General Motors came back this week as a "success story," so the President assured us all, but while I have no special knowledge of the auto market and certainly not of the recent complex financial manipulations in D.C. and Detroit, something smells fishy to me about its much-ballyhooed IPO.

Fifty billion stolen dollars were handed over to the company in 2008, and somehow a good part of that has been returned, with high hopes for the rest. The stock of GM, however, has evaporated; $100 billion was lost, often by former employees. This week's offering with a first-day price of $34 a share raised over $20 billion but not a penny of that goes to former shareholders. This is government's alternative to bankruptcy, and it doesn't seem right.

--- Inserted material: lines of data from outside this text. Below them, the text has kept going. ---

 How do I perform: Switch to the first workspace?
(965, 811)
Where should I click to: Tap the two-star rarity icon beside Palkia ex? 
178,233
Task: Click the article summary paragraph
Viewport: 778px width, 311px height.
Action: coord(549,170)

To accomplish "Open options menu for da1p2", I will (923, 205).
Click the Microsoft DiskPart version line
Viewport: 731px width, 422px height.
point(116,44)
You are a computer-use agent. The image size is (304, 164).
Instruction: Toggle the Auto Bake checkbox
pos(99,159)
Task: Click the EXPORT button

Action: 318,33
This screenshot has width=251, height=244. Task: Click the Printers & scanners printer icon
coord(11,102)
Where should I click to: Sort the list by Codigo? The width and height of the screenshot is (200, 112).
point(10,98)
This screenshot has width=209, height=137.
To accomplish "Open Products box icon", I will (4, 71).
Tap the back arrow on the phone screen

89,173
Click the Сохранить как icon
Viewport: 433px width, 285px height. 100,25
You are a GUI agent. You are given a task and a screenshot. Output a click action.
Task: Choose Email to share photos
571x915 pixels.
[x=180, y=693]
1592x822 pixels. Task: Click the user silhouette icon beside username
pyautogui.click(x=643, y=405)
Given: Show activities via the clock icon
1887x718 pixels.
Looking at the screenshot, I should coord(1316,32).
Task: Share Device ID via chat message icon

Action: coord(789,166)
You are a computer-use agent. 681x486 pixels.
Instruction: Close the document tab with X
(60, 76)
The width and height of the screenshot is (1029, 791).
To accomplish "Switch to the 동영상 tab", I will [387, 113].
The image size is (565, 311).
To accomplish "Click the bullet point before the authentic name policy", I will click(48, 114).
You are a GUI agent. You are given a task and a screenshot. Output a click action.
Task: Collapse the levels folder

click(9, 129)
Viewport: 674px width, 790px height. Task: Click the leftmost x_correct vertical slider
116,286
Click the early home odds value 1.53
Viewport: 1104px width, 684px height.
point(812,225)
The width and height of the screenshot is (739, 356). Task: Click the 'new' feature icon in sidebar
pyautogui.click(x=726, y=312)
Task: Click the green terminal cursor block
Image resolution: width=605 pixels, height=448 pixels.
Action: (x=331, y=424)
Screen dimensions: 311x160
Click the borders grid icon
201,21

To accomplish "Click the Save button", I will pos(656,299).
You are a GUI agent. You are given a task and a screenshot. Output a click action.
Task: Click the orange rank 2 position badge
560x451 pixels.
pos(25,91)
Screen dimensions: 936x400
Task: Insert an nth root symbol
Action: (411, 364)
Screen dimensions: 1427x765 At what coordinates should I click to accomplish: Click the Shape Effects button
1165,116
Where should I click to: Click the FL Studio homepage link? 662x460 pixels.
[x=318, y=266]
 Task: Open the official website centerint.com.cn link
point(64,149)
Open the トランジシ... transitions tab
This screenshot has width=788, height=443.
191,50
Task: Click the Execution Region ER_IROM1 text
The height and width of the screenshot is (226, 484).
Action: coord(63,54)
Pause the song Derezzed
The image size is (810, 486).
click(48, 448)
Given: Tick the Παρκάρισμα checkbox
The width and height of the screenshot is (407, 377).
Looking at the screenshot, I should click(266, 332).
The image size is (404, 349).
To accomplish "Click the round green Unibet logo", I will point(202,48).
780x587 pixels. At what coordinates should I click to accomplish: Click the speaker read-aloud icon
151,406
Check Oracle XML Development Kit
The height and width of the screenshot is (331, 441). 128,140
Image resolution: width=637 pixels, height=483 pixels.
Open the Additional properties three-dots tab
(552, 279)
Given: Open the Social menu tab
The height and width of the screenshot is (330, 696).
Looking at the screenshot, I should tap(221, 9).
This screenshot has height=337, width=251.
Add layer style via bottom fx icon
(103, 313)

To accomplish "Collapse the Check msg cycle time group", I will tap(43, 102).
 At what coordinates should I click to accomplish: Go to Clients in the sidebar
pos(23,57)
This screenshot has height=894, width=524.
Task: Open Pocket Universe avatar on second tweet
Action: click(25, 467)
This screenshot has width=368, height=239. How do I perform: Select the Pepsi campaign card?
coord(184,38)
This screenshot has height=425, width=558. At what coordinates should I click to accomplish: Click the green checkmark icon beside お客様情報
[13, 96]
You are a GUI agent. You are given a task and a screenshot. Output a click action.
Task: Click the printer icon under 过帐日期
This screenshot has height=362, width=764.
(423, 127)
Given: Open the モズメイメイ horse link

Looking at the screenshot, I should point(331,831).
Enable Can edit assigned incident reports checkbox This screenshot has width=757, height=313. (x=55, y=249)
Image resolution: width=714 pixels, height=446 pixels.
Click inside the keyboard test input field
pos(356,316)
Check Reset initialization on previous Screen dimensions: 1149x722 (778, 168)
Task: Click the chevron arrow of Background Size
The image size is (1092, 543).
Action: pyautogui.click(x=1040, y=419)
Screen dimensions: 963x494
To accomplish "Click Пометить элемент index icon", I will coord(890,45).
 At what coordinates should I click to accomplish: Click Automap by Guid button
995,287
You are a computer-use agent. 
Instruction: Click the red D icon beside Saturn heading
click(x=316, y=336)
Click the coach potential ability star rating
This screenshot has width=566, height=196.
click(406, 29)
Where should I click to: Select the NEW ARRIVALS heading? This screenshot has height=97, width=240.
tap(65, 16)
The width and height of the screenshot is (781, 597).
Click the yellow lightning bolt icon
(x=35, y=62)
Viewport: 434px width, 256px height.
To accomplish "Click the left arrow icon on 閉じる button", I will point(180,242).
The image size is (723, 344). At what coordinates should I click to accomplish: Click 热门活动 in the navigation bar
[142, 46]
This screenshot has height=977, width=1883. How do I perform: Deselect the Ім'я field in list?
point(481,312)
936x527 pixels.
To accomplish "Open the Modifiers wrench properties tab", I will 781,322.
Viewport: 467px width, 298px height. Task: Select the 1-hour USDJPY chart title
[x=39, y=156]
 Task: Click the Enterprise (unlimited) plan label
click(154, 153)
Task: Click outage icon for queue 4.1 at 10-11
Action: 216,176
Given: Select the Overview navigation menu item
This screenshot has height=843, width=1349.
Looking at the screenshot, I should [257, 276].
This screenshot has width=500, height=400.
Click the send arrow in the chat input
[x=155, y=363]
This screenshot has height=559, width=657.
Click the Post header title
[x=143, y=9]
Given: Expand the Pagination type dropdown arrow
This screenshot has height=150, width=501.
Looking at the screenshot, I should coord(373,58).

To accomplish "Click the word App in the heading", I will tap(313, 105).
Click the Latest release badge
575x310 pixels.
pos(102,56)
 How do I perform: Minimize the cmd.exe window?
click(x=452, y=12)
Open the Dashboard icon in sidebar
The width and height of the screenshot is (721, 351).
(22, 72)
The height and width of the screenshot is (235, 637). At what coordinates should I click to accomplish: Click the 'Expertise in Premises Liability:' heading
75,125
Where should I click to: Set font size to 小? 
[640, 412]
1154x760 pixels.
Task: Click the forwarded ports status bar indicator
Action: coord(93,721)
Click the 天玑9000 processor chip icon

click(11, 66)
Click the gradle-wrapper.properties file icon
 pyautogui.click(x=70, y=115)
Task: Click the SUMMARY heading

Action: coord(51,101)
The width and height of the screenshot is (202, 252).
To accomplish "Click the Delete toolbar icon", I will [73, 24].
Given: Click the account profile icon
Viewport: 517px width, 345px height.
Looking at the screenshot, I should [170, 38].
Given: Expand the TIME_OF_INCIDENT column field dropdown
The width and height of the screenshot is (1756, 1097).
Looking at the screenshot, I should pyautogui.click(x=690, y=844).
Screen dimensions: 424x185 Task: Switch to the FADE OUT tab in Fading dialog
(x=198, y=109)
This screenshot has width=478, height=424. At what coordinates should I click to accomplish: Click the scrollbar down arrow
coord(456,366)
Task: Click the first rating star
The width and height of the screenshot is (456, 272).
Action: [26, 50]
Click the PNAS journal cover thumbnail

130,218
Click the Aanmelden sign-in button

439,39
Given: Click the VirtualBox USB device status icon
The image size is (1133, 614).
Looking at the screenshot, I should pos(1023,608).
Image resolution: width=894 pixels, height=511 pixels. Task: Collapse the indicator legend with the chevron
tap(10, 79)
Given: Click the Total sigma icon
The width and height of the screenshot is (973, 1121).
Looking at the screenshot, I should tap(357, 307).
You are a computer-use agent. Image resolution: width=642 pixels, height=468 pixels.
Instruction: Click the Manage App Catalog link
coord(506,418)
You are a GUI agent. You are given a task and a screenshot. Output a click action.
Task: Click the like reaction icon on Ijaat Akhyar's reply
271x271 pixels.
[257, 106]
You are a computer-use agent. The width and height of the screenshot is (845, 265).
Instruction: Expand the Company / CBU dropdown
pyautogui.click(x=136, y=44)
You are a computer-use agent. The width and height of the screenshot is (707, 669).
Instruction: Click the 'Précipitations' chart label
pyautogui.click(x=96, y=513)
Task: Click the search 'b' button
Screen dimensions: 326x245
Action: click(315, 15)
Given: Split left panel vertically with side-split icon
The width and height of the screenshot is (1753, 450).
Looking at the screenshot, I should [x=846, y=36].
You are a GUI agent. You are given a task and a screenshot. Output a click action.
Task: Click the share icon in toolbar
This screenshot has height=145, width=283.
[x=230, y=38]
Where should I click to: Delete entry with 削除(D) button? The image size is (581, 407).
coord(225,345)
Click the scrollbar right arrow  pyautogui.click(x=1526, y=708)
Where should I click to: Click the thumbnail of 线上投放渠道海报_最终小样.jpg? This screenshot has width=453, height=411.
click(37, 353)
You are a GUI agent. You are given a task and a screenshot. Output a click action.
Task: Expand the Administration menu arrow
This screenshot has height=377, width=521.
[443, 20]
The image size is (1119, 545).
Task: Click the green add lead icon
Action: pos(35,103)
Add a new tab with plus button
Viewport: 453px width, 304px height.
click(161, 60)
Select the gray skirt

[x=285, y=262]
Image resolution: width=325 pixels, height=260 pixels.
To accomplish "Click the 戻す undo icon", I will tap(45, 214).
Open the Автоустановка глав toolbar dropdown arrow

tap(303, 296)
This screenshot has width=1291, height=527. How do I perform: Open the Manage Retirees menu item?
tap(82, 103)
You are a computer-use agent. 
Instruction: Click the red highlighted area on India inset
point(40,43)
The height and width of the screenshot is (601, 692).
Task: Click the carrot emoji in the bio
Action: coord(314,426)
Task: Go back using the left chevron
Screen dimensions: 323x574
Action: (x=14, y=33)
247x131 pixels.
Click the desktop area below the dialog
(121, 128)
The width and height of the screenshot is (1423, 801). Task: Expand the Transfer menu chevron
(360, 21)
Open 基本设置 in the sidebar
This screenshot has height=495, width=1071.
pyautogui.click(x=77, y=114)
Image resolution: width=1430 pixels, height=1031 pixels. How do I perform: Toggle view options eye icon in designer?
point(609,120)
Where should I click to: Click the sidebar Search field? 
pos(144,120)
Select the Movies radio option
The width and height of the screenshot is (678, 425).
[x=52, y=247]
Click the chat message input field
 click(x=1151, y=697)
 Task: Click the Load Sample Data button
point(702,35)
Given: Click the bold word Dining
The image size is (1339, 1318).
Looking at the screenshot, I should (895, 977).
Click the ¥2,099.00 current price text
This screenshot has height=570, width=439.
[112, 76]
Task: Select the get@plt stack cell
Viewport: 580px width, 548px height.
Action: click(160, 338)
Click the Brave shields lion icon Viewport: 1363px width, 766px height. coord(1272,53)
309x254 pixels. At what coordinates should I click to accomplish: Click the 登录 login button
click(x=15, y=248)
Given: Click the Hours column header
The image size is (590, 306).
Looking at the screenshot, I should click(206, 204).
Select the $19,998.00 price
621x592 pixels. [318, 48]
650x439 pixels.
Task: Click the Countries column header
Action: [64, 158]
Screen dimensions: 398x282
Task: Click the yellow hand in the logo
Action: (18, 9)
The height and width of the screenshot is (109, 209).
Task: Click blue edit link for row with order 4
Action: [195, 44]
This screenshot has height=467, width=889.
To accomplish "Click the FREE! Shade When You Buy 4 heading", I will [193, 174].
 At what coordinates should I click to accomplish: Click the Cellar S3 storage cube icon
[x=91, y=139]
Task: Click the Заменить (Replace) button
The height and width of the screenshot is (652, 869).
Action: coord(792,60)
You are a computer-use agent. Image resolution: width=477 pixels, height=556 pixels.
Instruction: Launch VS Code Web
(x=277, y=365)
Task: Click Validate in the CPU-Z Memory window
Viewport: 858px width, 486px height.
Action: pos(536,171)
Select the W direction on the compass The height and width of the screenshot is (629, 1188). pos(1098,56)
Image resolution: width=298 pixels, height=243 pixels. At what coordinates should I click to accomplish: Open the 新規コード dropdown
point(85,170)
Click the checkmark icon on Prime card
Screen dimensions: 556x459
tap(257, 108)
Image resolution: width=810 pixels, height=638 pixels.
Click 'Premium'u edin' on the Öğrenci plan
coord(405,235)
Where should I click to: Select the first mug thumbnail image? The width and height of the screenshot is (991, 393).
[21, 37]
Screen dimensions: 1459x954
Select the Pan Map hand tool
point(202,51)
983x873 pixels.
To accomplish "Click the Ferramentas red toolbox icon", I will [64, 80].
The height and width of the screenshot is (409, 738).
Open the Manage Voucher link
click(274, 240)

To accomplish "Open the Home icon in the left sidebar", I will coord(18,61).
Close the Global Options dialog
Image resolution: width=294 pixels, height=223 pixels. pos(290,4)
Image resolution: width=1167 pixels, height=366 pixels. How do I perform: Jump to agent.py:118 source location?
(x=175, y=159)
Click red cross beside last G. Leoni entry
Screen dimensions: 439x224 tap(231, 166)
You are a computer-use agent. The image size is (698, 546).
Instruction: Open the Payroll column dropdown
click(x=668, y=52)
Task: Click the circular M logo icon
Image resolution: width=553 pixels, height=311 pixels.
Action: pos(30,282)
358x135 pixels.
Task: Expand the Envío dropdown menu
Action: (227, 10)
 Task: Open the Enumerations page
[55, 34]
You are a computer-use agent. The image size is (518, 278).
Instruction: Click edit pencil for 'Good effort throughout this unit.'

A company thrives when it delivers what customers want to buy; with good quality, pricing, etc., and while controlling costs well enough to return a healthy profit to those who placed their capital at risk. In the case of GM during recent decades, all that has been questionable. Since 1980 I've had six successive GM cars in the garage and only one that wasn't, and five of the six were good value. Three were Pontiacs, one a Buick, and two were Saabs - and that odd GM car out was a Saab made before the GM buyout. So the record shows that I like GM cars. But (by my personal taste) whereas those brands came with flair and performance, and while I've heard well of Saturn, I've always seen Caddy as too expensive and cumbersome, and Chevy as too spartan (Corvettes excepted, of course.) So what is the new GM doing? - getting rid of its best brands and keeping the ho-hum ones! Doesn't look too smart from here.

Has the new GM shed the heavy cost of excessive, Union-driven benefits? Oddly, this week's announcements didn't mention them, yet they added $2,000 to the price of every GM car and may have been the factor that ultimately broke its back. Meanwhile the star of its 2011 roll-out is the Volt, with a $40,000 price tag and a battery with a range of 40 miles, supplemented by a 149 hp gas engine if you happen to want to drive further. It's earned all kinds of Green awards, but I'm not optimistic about buyer demand - and neither is GM, it seems, for the car has to be propped up by a $7,500 "tax credit." All told, I'm unimpressed by the new incarnation. Even if I'd had some money, I'd not have bought stock at that IPO.

In a zero government society if a company failed, scavengers would buy any profitable residue, put usable assets to good use and sell the rest. The result would be the most vibrant, competitive industry possible. Every alternative is sub-optimal for everyone concerned.